Short exercise = Extract the rows starting at the one containing "Image resolution: width=1050" and ending at the one containing "(x=247, y=73)", including both, and copy them word for word with nothing else.

++++++

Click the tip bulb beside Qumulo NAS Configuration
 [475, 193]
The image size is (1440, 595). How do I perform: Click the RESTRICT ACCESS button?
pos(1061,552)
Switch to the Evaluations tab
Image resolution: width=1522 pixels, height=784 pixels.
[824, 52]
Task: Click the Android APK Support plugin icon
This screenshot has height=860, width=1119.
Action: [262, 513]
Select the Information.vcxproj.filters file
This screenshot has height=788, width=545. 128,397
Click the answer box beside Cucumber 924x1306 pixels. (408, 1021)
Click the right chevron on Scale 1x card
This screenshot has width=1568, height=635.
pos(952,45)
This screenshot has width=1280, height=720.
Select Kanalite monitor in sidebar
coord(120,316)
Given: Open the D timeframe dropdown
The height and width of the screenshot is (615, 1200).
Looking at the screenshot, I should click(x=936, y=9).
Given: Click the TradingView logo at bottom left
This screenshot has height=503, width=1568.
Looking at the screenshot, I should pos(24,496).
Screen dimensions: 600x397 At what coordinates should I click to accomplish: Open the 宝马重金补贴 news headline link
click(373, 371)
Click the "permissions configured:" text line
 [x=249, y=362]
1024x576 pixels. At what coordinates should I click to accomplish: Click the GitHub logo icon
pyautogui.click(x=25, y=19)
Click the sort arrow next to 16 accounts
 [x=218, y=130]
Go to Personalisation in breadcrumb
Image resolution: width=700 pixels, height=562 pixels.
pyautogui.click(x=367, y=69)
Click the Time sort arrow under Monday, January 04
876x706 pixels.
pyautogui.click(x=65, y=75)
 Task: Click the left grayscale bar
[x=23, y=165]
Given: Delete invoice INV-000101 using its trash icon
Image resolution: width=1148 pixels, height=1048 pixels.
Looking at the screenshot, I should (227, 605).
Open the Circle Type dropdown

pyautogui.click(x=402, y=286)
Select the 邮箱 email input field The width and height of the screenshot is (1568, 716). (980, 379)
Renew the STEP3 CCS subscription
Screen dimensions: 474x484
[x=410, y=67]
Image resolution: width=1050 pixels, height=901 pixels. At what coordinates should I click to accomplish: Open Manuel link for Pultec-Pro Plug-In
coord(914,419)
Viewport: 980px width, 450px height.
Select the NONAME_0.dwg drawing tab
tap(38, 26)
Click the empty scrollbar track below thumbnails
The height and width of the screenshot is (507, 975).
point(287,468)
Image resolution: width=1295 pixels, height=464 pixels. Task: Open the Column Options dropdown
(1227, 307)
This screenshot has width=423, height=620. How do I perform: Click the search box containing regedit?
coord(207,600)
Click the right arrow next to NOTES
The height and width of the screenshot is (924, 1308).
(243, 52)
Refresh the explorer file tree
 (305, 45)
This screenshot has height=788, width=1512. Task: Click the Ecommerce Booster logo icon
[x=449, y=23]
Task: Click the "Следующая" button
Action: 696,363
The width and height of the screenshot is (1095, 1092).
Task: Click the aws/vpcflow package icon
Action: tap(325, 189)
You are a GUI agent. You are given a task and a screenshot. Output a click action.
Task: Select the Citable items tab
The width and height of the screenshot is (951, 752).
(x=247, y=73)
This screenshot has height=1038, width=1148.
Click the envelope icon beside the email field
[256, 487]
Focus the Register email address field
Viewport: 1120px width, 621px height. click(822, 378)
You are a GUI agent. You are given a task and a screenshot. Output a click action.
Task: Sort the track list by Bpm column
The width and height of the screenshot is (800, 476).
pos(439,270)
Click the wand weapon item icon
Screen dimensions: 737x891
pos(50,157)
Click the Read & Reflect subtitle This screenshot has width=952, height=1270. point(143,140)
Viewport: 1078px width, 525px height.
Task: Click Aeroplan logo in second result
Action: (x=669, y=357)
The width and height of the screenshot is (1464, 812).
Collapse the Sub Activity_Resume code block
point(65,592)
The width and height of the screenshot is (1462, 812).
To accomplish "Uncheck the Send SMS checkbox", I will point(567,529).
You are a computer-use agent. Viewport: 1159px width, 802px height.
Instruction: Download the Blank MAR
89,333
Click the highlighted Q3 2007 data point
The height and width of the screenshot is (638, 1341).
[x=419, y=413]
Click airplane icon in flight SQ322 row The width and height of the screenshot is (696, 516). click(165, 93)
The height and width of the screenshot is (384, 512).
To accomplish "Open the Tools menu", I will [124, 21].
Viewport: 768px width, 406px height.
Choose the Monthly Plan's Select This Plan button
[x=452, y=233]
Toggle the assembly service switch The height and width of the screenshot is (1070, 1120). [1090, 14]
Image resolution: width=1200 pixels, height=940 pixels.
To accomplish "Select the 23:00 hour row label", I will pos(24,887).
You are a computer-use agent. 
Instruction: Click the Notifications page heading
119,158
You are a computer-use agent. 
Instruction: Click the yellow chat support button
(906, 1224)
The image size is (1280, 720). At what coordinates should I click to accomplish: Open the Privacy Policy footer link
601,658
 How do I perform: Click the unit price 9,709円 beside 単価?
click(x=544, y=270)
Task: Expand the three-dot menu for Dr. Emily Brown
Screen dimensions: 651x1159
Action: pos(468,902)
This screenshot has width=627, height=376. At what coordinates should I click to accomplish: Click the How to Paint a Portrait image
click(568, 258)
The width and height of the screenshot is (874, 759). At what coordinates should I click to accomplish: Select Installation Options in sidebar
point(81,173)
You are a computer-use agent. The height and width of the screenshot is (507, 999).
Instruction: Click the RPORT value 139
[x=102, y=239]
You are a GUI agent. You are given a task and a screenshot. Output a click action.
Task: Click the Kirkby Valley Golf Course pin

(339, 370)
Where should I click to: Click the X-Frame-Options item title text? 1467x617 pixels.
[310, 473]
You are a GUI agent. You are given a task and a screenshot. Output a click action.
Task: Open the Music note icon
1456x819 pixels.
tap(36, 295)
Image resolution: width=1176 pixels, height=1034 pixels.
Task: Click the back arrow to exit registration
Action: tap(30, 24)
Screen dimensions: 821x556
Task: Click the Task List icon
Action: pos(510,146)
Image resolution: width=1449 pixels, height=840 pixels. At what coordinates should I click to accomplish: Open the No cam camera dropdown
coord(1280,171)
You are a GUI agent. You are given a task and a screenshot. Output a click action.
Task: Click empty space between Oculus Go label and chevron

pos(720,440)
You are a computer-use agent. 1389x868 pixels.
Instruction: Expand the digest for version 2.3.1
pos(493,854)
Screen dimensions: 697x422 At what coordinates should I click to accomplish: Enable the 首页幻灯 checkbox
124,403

++++++

Full answer =
Image resolution: width=1050 pixels, height=901 pixels. At what coordinates should I click to accomplish: Open Manuel link for Pultec-Pro Plug-In
coord(914,419)
Viewport: 980px width, 450px height.
Select the NONAME_0.dwg drawing tab
tap(38, 26)
Click the empty scrollbar track below thumbnails
The height and width of the screenshot is (507, 975).
point(287,468)
Image resolution: width=1295 pixels, height=464 pixels. Task: Open the Column Options dropdown
(1227, 307)
This screenshot has width=423, height=620. How do I perform: Click the search box containing regedit?
coord(207,600)
Click the right arrow next to NOTES
The height and width of the screenshot is (924, 1308).
(243, 52)
Refresh the explorer file tree
 (305, 45)
This screenshot has height=788, width=1512. Task: Click the Ecommerce Booster logo icon
[x=449, y=23]
Task: Click the "Следующая" button
Action: 696,363
The width and height of the screenshot is (1095, 1092).
Task: Click the aws/vpcflow package icon
Action: tap(325, 189)
You are a GUI agent. You are given a task and a screenshot. Output a click action.
Task: Select the Citable items tab
The width and height of the screenshot is (951, 752).
(x=247, y=73)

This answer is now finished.